The postposition -ro fulfills the basic Persian function of marking the definite direct object. In addition to this, it (or rather its colloquial and dialect reflexes -a and -ya) can be found in several other uses. It may occur after nouns governed by prepositions: baroi kī-ro?—baroi man-a ‘for whom?—for me’; a [az] ḵandidan-a murdem ‘we died laughing.’ In northern dialects, a construction using -ro widely replaces the Persian-style possessive izofat: man-a pisar-am ‘my son,’ muallim-a kitob-aš ‘the teacher’s book.’ The word order here is that of the equivalent Uzbek phrase, muallim-ning kitob-i, lit. ‘of-the-teacher his-book.’ The predicative possessive pronouns ‘mine, yours, his,’ etc. are expressed by the prepositional phrase az on ‘from that (of)’ in izofat construction with an independent pronoun: in pūl az oni kī ast?—az oni mo-st ‘whose money is this?—(it is) ours.’
Prepositions include bar ‘upon’ and be (Persian bi, ‘without’), which in standard Persian are no longer used except as prefixes. Tajik also employs postpositions, such as barin (‘like’): man-barin odam ‘a person like me;’ and qatī ‘with,’ also found as a preposition in southern dialects and in Afghanistan: tu qatī ‘with you,’ bo qošuq qatī ‘with a spoon,’ here as a circumposition with the synonymous preposition bo; and da (< dar ‘in, at, to’): ow-da raft ‘she’s gone to (fetch) water.’ There is likewise a range of compound post- and circumpositions: e.g., az avvali moh-i ramazon in-jonib/in-taraf rūza me-došta-ast ‘he has been fasting since the first of Ramadan’ (lit. ‘from– to this side,’ see Perry, 2005, pp. 101-6).
Comparison of adjectives shows some differences from standard Persian. The preposition az ‘from, than’ may be expanded, especially in colloquial speech, to a circumpositional phrase, az– dida ‘as compared with,’ lit. ‘seen from,’ that is, with the standard in view: in daraḵt az on dida baland(tar) ast ‘this tree is taller than that one’ (see Perry, 2005, p. 140). Note also that the comparative suffix -tar may be omitted. An attributive superlative adjective may be preposed to the related noun, as it is in Persian, or postposed with izofat: kalontarin pisar or pisar-i kalontarin ‘the biggest boy.’

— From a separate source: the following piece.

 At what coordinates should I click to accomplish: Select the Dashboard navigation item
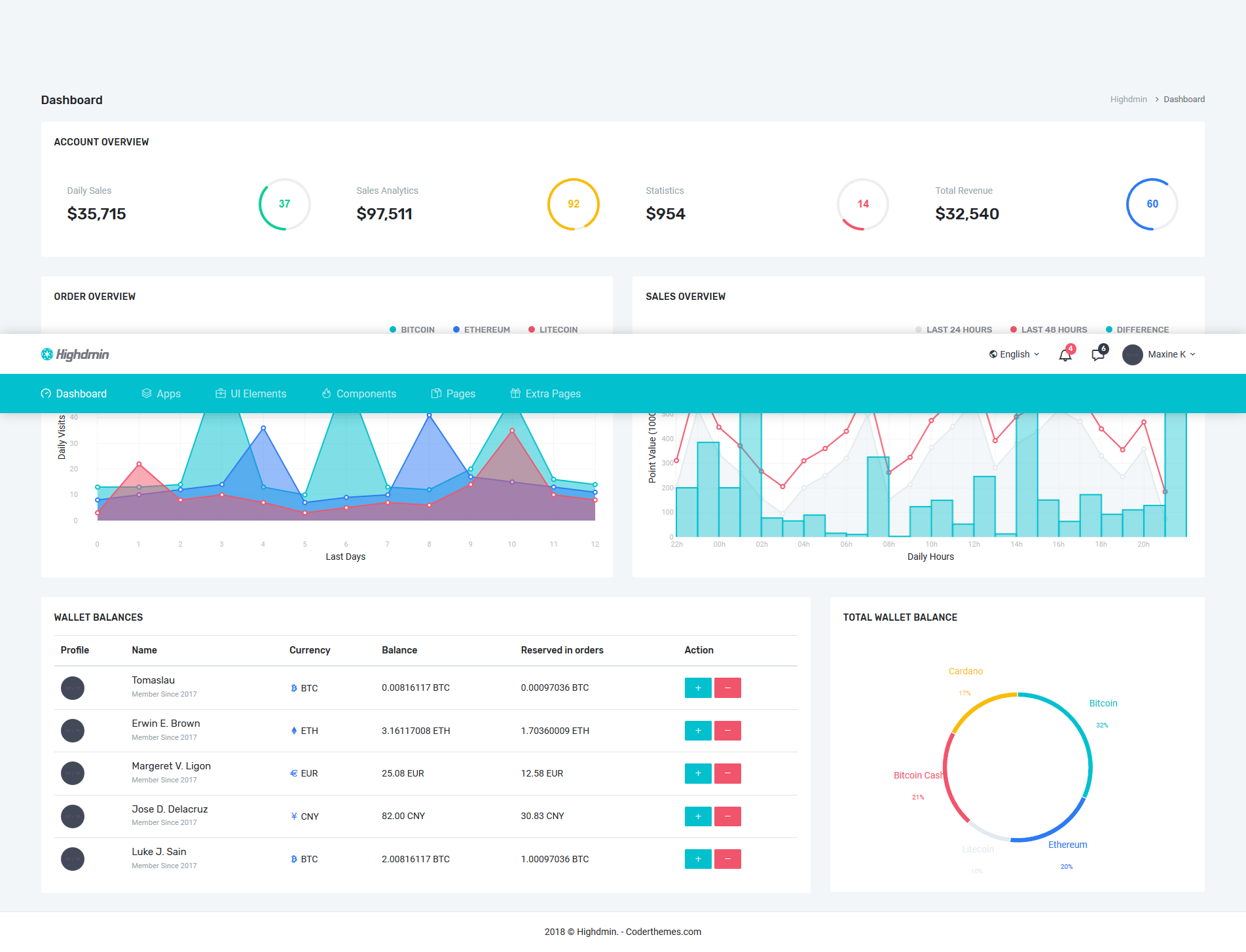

Verbal Morphology. The simple tenses of Tajik verbs (Present Indicative and Subjunctive, based on the Present Stem; Past, based on the Past Stem) are the same as in Persian, except for the majhul vowels in the Present/Imperfect prefix, and in the personal endings of 1st person plural and 2nd person plural (see TABLE 2).
The form for 2nd person plural may also add an ‘explicit plural’ supplement (cf. Pronouns, above) derived from the pronominal enclitic -ton: šin-eton, rafiqon ‘sit down, friends’ (šined + ton).
Neither the Imperative nor the Subjunctive forms normally take the stressed prefix bi- (Pers. be-): navis, navised ‘write!’; boyad ravam ‘I must go.’ The prefix bi- may, however, be used to mark the subjunctive in elevated style or poetry: agar bigūyad... ‘if he says....’ Optionally it occurs with the Imperative in some common verbs: bidon ‘know,’ and before a stem beginning with b- its vowel is modified to u: bu-baḵšed ‘excuse me,’ bu-bined ‘see!’.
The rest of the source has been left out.